In this new post series, we feature early-career researchers on the preLights team who have recently posted a preprint. They explain the main findings of their work, and why they chose to communicate their research through preprints.
First up we have David Wright, who is a postdoctoral researcher at the University of Leeds, where he is studying the function (and disfunction) of membrane proteins in disease. He has a keen interest in new technologies, and has written several preLights about new advances in CryoEM. Here, he talks about his recent work that was posted on bioRxiv:
Cryo-EM structures of human TRPC5 reveal interaction of a xanthine-based TRPC1/4/5 inhibitor with a conserved lipid binding site
David J. Wright, Katie J. Simmons, Rachel M. Johnson, David J. Beech, Stephen P. Muench, Robin S. Bon
Could you describe the main findings of your preprint?
TRPC1/4/5 channels have been implicated in a variety of diseases, including anxiety and depression, kidney disorders, and cardiovascular diseases, and inhibition of these channels is a potential therapeutic strategy.
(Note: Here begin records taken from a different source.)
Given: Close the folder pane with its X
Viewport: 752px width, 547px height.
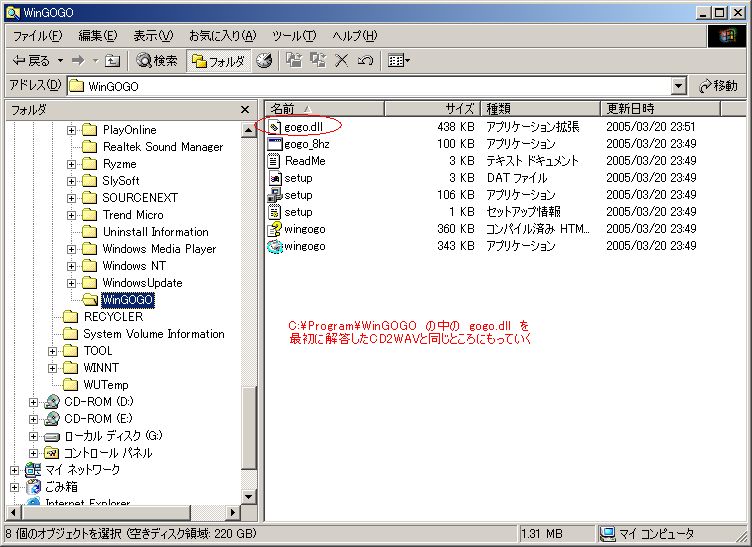Looking at the screenshot, I should [x=245, y=110].
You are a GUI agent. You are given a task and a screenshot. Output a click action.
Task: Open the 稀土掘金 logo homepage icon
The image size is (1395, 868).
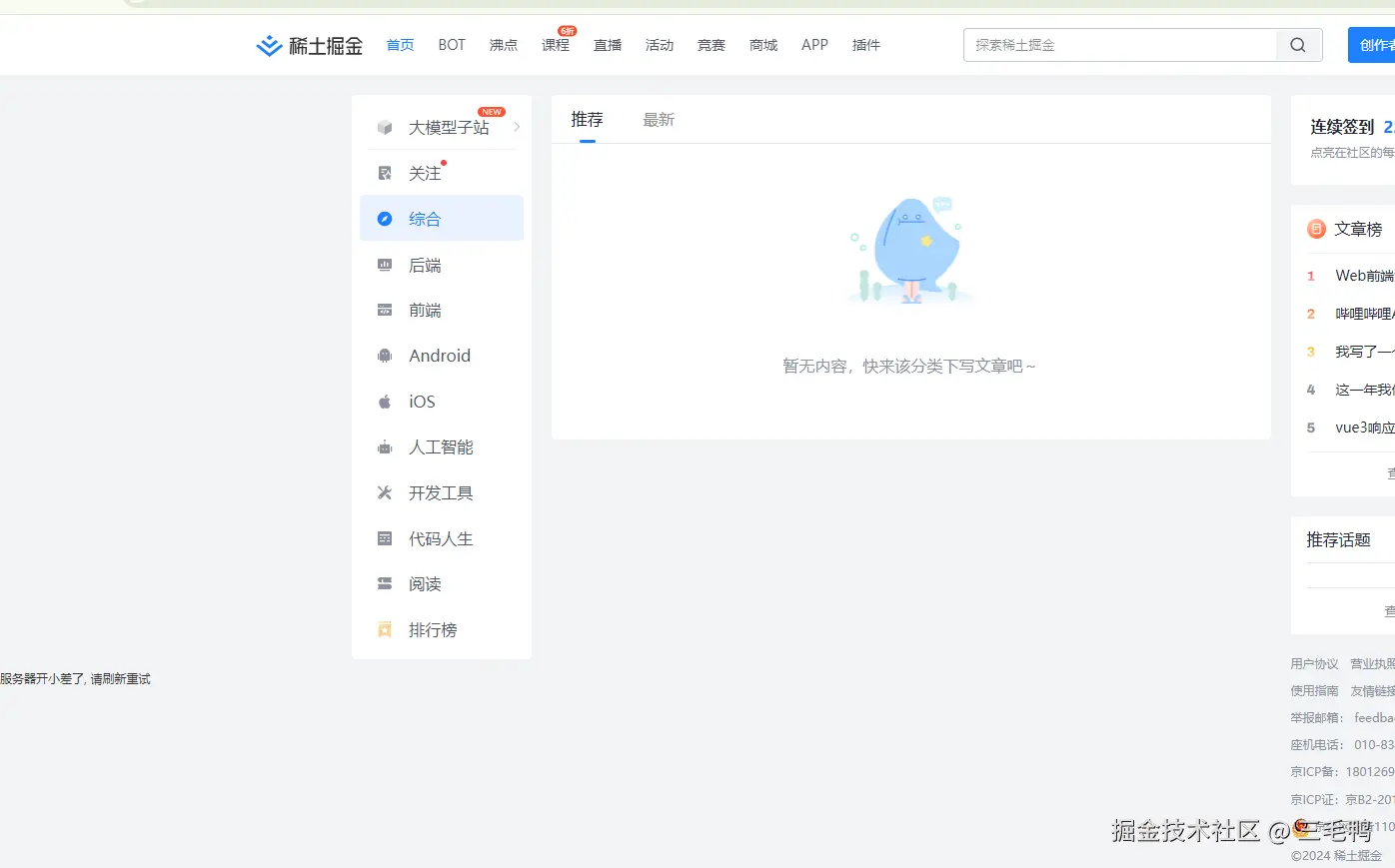coord(268,45)
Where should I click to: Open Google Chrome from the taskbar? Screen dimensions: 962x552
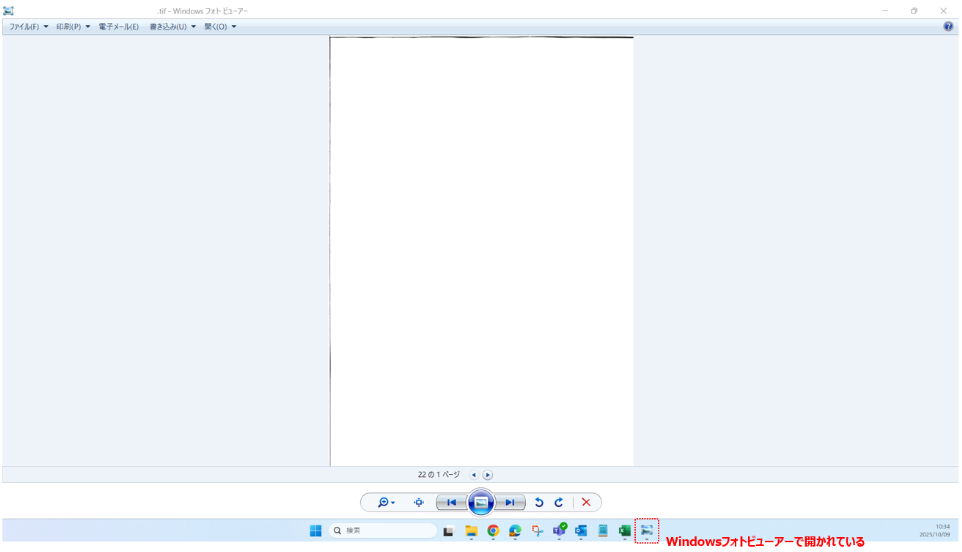(x=493, y=531)
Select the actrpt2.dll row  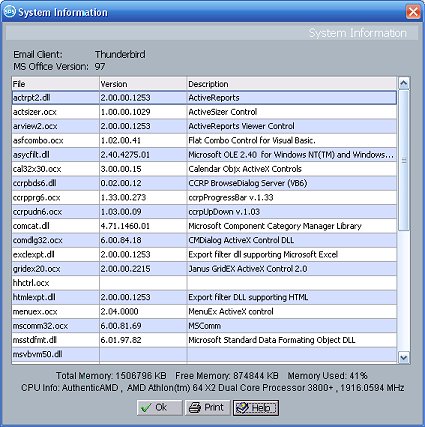(204, 98)
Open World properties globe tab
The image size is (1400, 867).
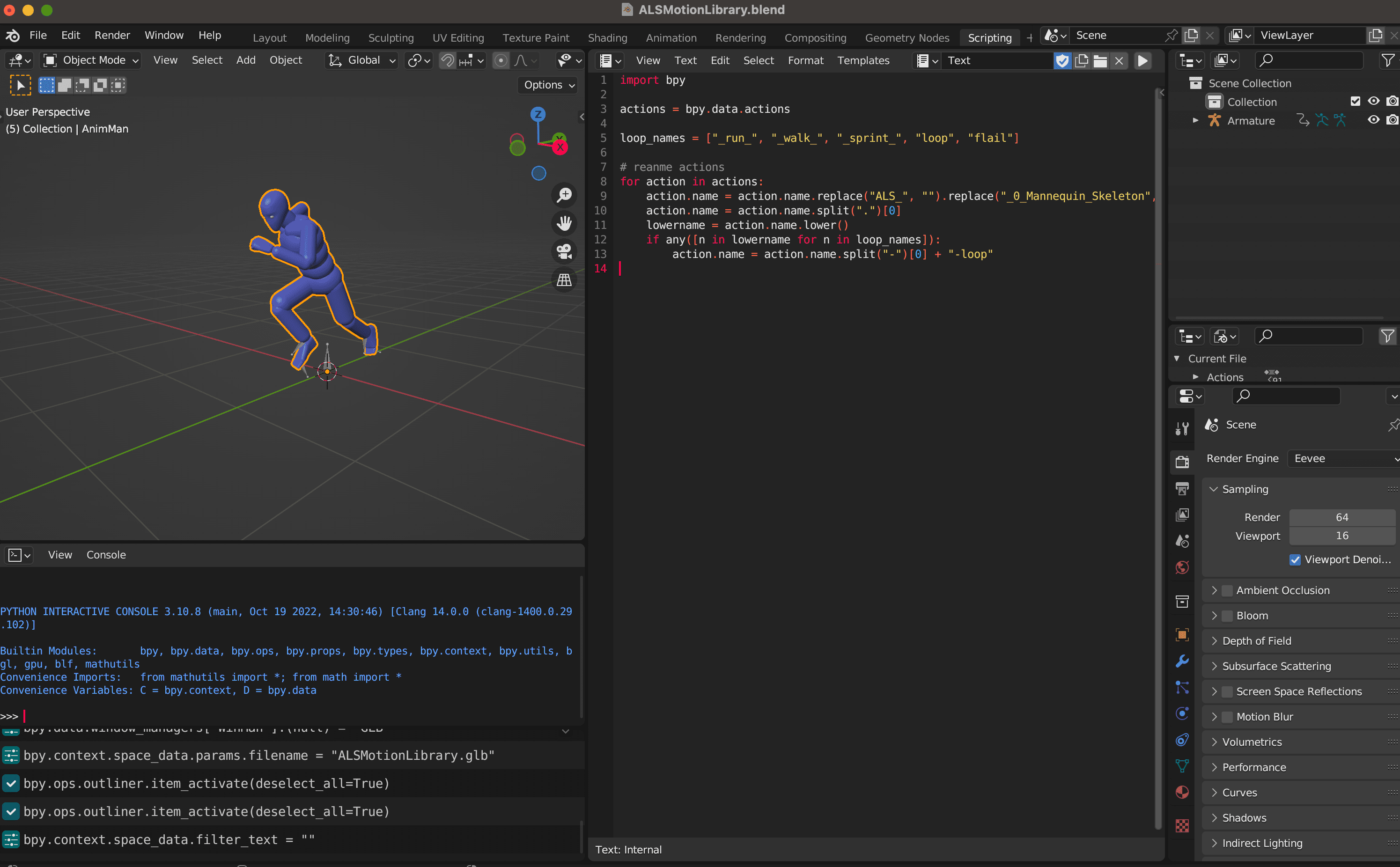(x=1182, y=568)

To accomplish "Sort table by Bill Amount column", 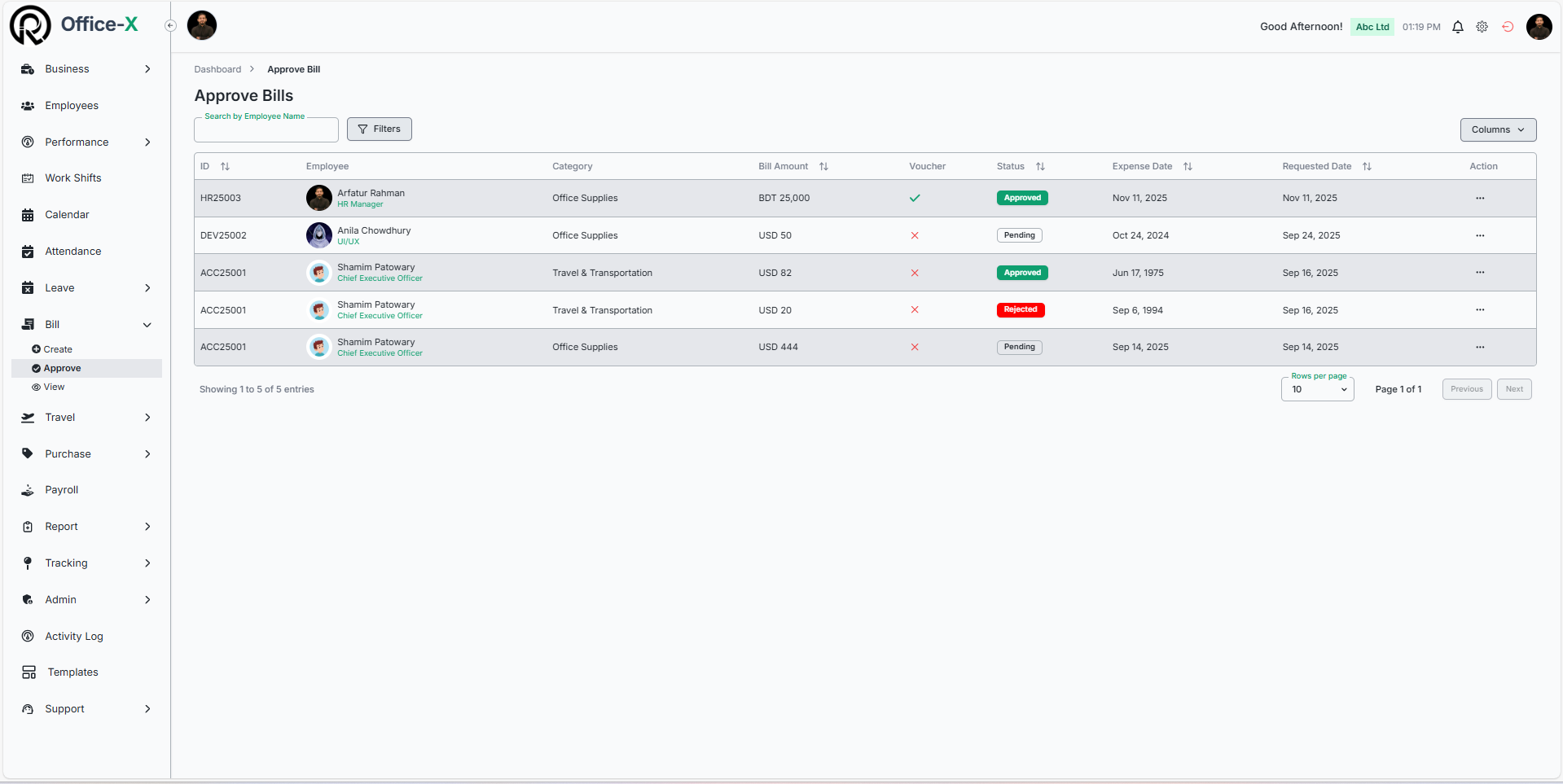I will tap(823, 166).
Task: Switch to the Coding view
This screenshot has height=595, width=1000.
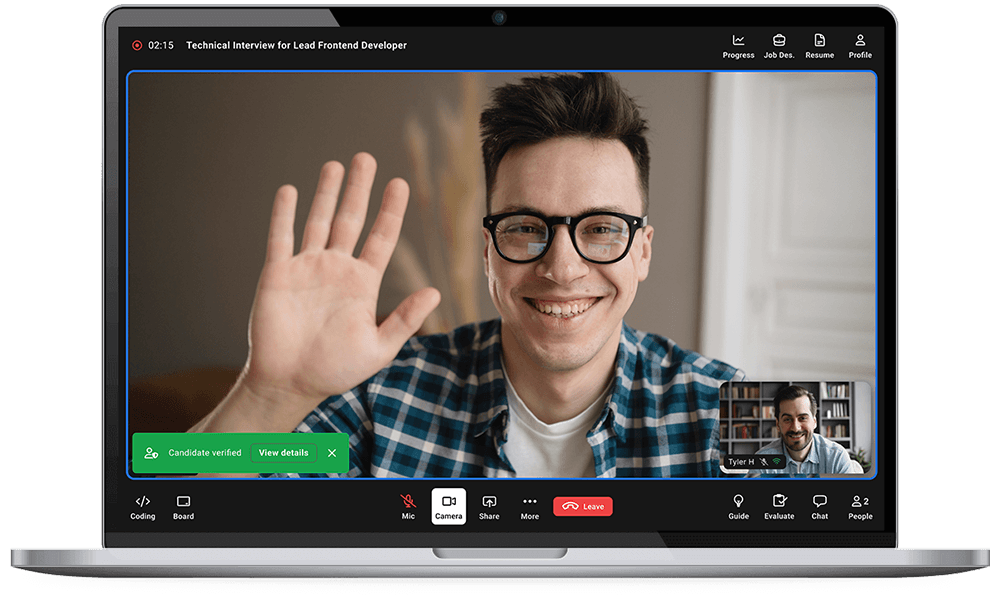Action: [x=142, y=507]
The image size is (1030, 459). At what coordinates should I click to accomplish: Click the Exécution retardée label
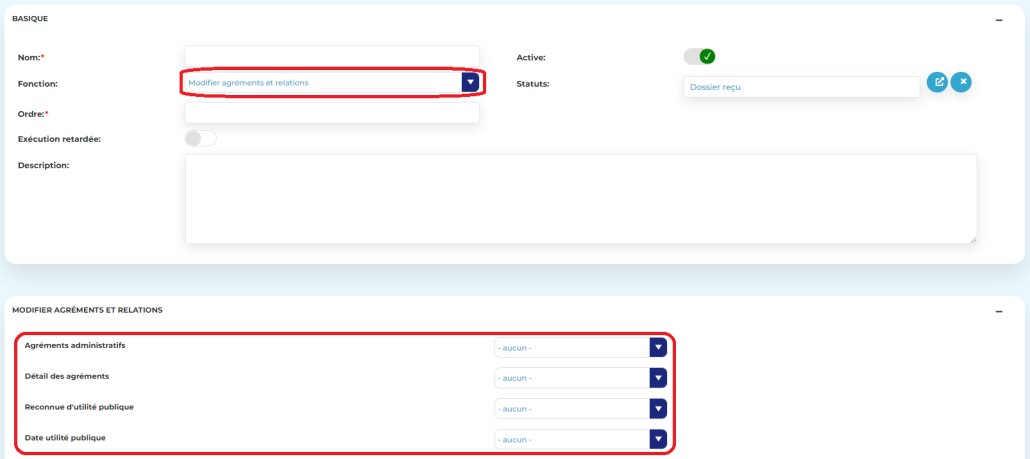tap(59, 139)
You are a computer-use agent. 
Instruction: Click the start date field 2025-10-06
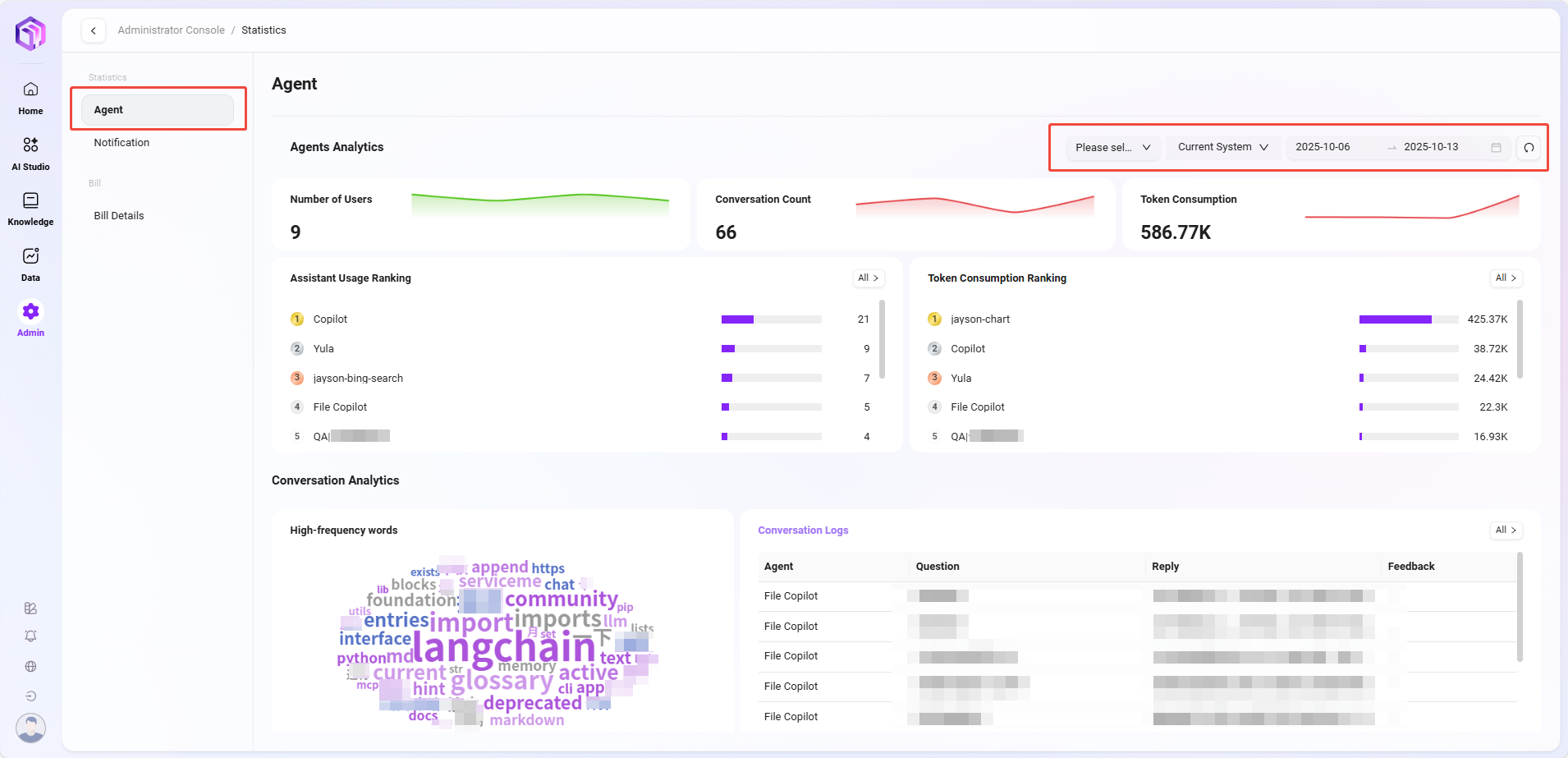pos(1323,147)
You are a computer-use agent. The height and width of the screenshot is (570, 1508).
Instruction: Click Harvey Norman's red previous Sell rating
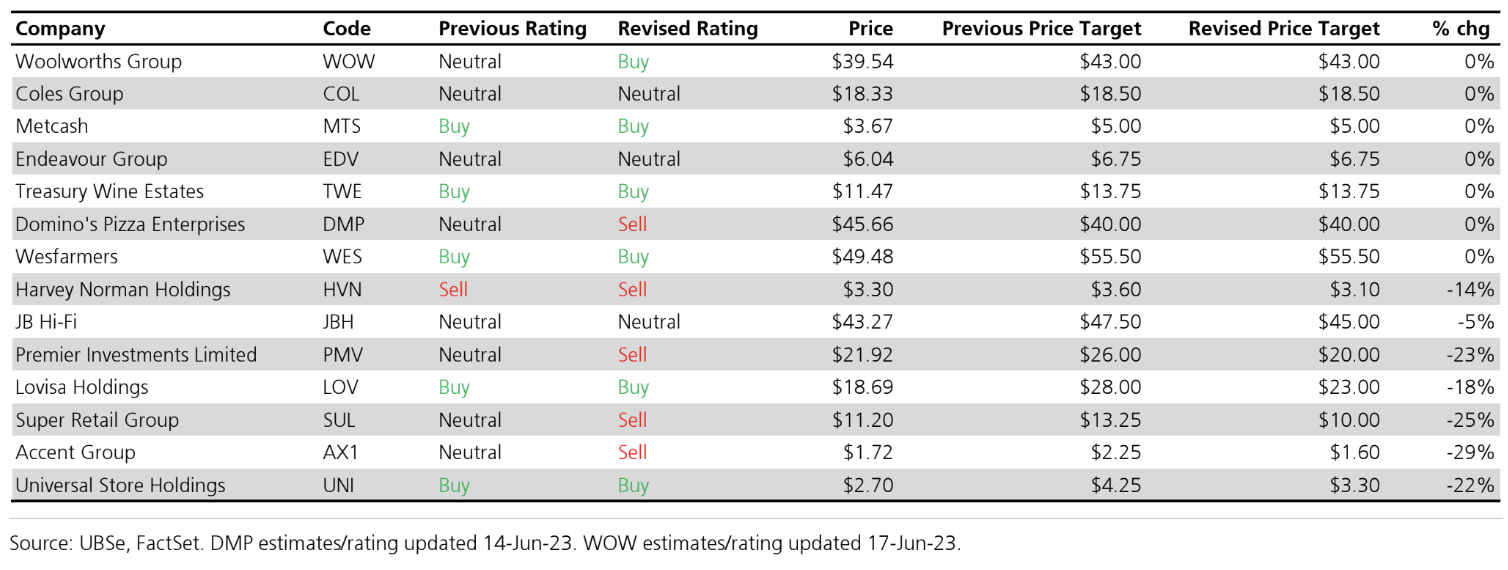[453, 290]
Several small-molecule inhibitors have been developed, but their further development has been hindered by a lack of information on how they work on the molecular level. We successfully used cryogenic electron microscopy (cryoEM) to determine the structure of the TRPC5 channel in complex with the most potent TRPC1/4/5 inhibitor, Pico145. Our preprint is the first report of the identification of a small molecule binding site in any TRPC1/4/5 channel. An important observation from this work is that Pico145 replaces a lipid molecule that is bound in the TRPC5 channel when no Pico145 is present. This suggests that the binding site we found may be involved in lipid-mediated regulation of TRPC1/4/5 channels, a process that is still incompletely understood. This conserved lipid site has also been noted as a small molecule binding site in the related TRPC6 channel. We also identified a putative zinc binding site, which is conserved within the TRPC family and may be responsible for the reported channel gating by zinc ions. We expect that our work will aid the understanding of the regulation of TRPC1/4/5 channels and underpin the future design of specific and effective drugs for multiple diseases.
Why did you decide to post your work on bioRxiv?
Preprinting a manuscript is a fantastic way to disseminate new data, allowing the information to be freely available almost instantaneously. In our case, we had written our paper (which we have also submitted) and since the peer review process takes anywhere from a month to over a year, we felt it was important to make our data available for others to view as soon as possible. We felt that dissemination was especially urgent given the therapeutic potential of this ion channel, and the strong interest in this family of inhibitors. One of the great things about preprinting is that it immediately leads to discussions within the scientific community, which can inform and inspire later work.